The equation is stark. One more telling pass, and he moves clear as England’s single-tournament assist leader on record. One more, and he becomes the outright standard-bearer for Arsenal players on the World Cup stage as well.

Records are usually broken in quiet numbers columns long after the final whistle. This one is unfolding in real time.

England vs Norway: club mates collide

The next chapter comes with a twist. Saka’s main rival for that Arsenal record is also his next opponent.

England face Norway in the quarter-finals, setting Saka against Odegaard in a meeting that will echo all the way back to north London. The stakes are obvious: a place in the semi-finals, national expectation, and, beneath it all, a subtle duel between two playmakers carrying the same club crest.
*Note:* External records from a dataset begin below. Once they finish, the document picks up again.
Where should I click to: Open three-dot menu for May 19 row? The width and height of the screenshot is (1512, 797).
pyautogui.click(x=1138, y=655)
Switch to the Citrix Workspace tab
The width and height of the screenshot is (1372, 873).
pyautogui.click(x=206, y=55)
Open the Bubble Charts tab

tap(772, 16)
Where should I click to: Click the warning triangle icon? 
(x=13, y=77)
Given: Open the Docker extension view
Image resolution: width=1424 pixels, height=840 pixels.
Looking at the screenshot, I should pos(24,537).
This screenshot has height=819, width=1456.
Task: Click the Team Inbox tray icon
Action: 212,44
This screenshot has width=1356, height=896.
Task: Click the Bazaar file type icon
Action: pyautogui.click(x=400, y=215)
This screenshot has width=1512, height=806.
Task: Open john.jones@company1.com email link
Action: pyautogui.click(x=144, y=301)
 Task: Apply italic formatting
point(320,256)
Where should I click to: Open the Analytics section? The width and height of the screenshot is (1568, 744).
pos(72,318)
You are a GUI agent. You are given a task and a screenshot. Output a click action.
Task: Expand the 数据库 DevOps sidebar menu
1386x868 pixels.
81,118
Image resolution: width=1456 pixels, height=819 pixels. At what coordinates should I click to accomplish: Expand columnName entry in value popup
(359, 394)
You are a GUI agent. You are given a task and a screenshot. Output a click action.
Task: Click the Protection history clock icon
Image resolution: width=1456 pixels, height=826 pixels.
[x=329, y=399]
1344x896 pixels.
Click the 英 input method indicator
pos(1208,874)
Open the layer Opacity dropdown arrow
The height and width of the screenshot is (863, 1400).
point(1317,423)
Kick-off is set for Saturday, July 11th at 22:00 BST – a far kinder slot for those who stayed up deep into the night to watch England squeeze past Mexico.

A World Cup body of work

Strip away the noise and the numbers still speak loudly. Across this World Cup, Saka has produced six direct goal contributions in 485 minutes, plus a won penalty that led to another goal. Even without counting that penalty award, he’s averaging a goal or assist every 81 minutes.

That is elite tournament output, not a hot streak.

The cross for Bellingham was just one more example of a player who increasingly treats the biggest stage as familiar ground. Now comes Norway, Odegaard, and the chance to push those records into territory that belongs to him alone.